- Prompt -
Transcribe the lines exactly, beginning with the one that contains "1186x500 pixels." and ending with the final line of the records. Do not transcribe pictures.

**********

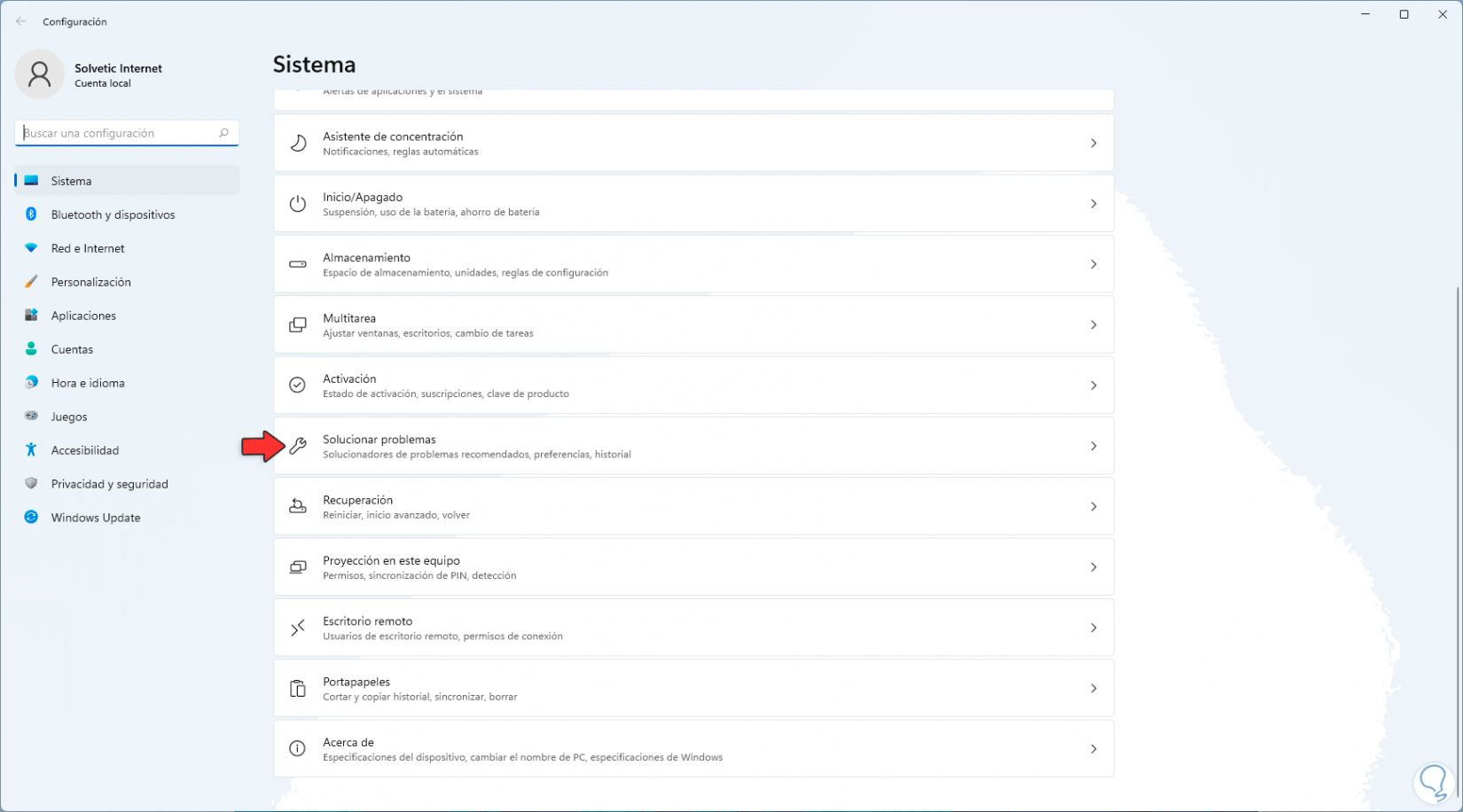This screenshot has width=1463, height=812.
Task: Click the Acerca de info icon
Action: 298,749
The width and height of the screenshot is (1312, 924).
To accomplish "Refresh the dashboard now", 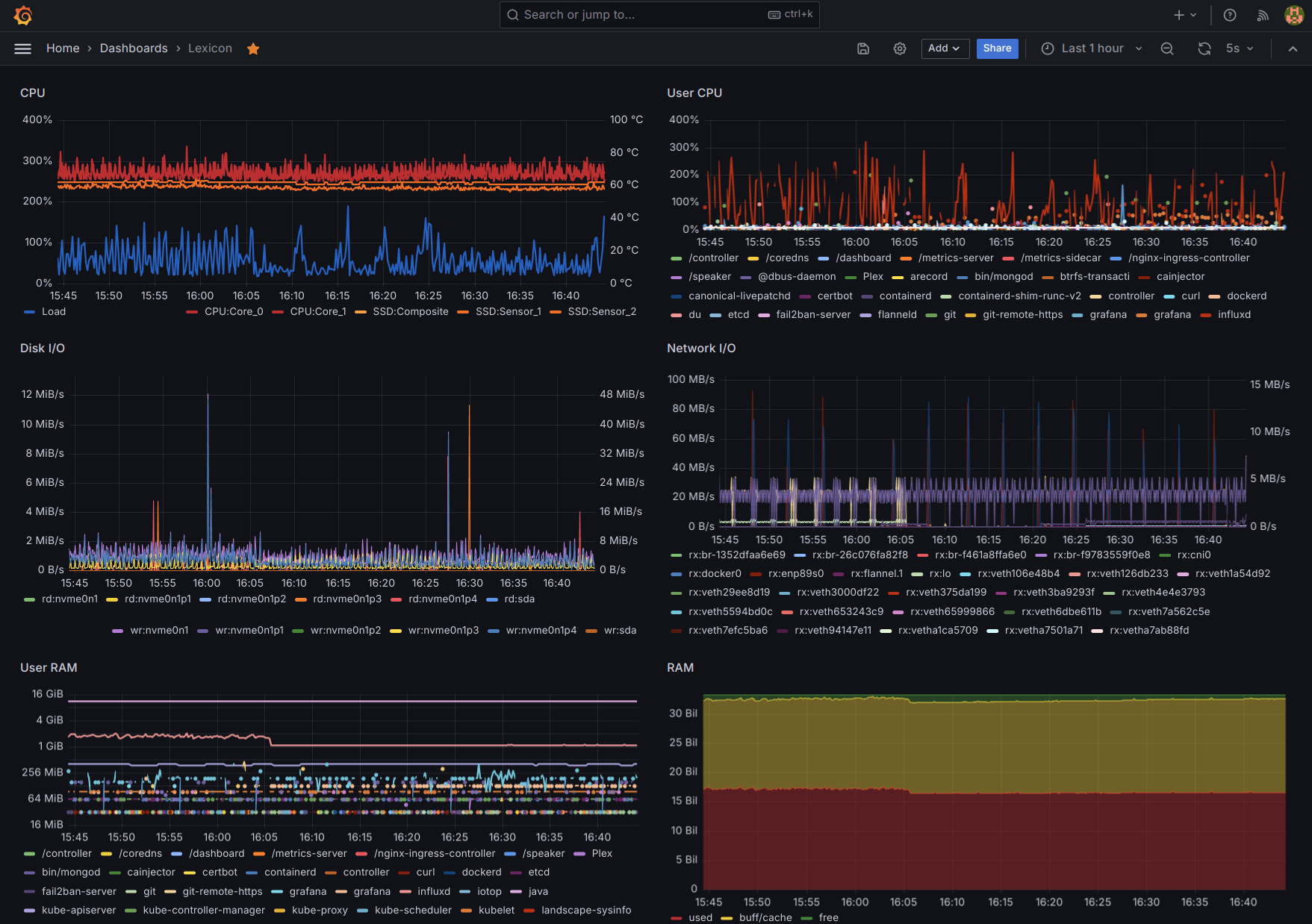I will (x=1204, y=49).
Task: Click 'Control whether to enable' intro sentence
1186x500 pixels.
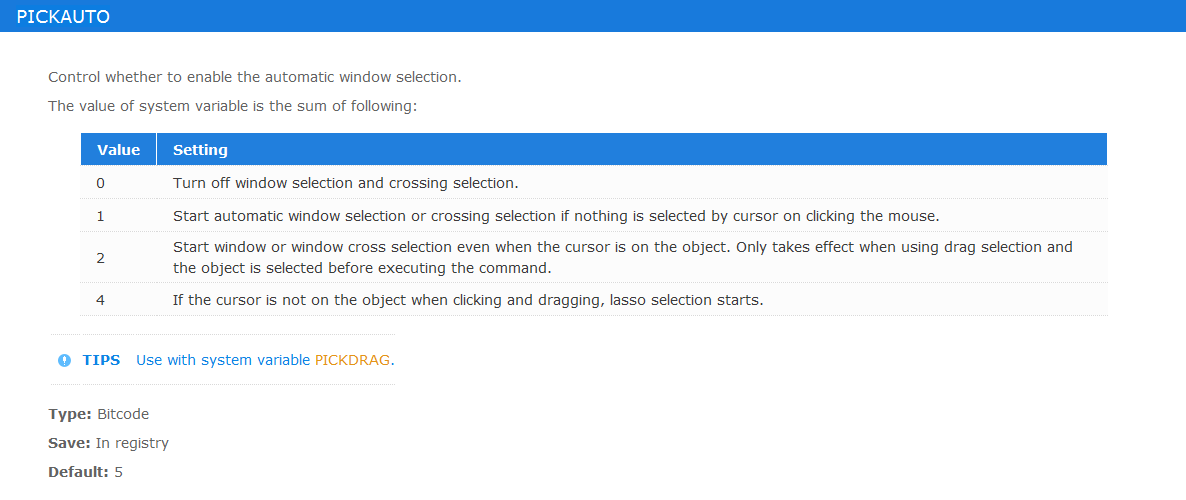Action: [254, 77]
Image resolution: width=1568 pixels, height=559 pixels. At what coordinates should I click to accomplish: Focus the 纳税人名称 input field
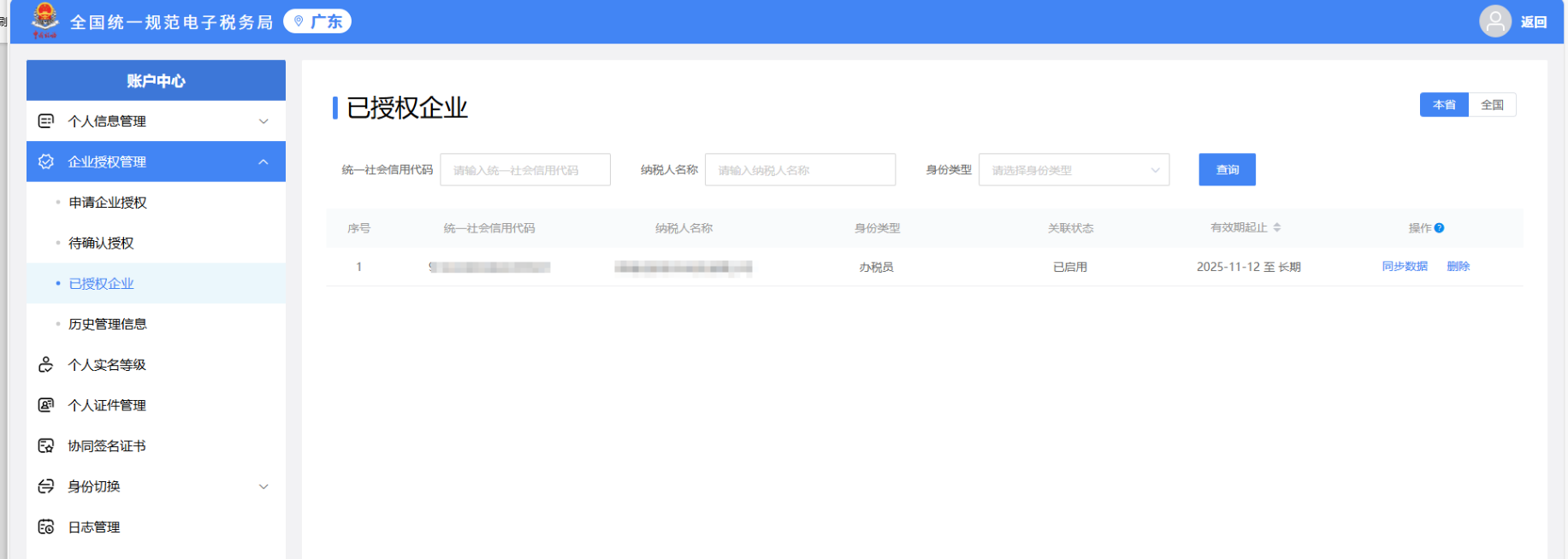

**********

- Answer below -
1186x500 pixels.
Action: [254, 77]
Image resolution: width=1568 pixels, height=559 pixels. At what coordinates should I click to accomplish: Focus the 纳税人名称 input field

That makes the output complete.